Long Kesh internment camp

The first Long Kesh escape

BY ARAN FOLEY
On 7 February 1972, IRA Volunteer Francis McGuigan became the first man to break out of Long Kesh internment camp.
Francis had heeded warnings to stay away from his locality just before the initial internment sweep of 9 August 1971 and had avoided capture, but when the initial swoops had seemed to come to an end he returned to his native Ardoyne to make contact with Belfast Brigade staff.
Unfortunately, he was picked up by a British Army raid on the house he was staying in. His capture was a serious blow to the Belfast IRA and he immediately began plans for an escape, a task which was made all the harder by increased security at the camp following an attempted mass escape the previous November; the escape of Martin Meehan, Martin 'Dutch' Doherty and Hugh McCann from Crumlin Road Jail in December; and, of course, the escape of the 'Magnificent Seven' from the Maidstone prison ship in Belfast Lough on 16 January 1972.
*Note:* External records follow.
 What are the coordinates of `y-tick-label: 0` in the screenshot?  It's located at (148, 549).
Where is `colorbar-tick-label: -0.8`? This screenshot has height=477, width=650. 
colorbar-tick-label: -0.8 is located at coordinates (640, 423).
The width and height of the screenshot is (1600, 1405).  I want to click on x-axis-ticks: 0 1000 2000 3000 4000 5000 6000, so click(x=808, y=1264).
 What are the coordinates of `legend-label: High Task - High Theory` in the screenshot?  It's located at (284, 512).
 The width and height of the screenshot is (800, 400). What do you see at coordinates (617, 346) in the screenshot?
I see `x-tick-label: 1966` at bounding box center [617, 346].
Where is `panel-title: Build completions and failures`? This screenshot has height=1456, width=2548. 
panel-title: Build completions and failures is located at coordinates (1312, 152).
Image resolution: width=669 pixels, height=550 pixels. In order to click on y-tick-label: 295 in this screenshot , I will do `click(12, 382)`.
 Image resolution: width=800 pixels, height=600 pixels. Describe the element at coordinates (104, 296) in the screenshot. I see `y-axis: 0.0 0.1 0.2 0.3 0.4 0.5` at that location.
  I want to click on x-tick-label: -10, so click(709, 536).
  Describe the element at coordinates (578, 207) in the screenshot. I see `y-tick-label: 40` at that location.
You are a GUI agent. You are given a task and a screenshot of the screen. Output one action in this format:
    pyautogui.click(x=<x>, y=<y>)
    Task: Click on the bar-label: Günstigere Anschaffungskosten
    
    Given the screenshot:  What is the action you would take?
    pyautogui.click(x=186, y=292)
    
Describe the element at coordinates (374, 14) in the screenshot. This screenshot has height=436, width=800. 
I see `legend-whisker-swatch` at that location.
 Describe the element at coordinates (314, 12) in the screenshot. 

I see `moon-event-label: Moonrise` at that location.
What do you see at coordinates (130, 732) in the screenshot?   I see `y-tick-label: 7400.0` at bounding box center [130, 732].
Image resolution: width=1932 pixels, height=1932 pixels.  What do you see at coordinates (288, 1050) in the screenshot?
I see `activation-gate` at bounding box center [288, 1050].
It seemed the British were having trouble holding on to their prisoners and were determined to avoid any further embarrassment. Francis McGuigan, however, had other ideas.
Always looking for a chance to escape, he seized the moment when a group of priests came to visit the internees on 7 February. McGuigan became a priest without ever having seen the inside of Maynooth and dressed himself in black, replete with the clerical collar. He then mingled with the priests as they left and calmly walked to freedom.
Coming so soon after Bloody Sunday in Derry on 30 January 1972, his nonchalant escape was a small but significant morale booster for a republican community still trying to come to terms with the massacre of the civil rights marchers by British paratroopers.
The press were the first to learn of McGuigan's escape, having been informed he was safe and well by his mother, much to the consternation of the Long Kesh camp commandant who at this stage didn't even realise he was missing!
McGuigan was soon across the border and his appearance at a press conference with the Crumlin Road trio enraged the British Government and the Unionist Party regime at Stormont.
In a heated debate at Stormont, Home Affairs Minister John Taylor was forced to admit that it had actually been 18 hours before McGuigan's escape was detected because "it was not possible to have routine head counts without the assistance of the Army as the internees do not co-operate in such exercises".
Later that month, Francis McGuigan gave evidence to the US Sub-Committee of the House of Representatives to outline the republican perspective on the situation in the Six Counties and went on to appear at numerous press conferences across Europe, enraging the Brits but, more importantly, providing an invaluable voice to republicanism and the plight of Northern nationalists internationally.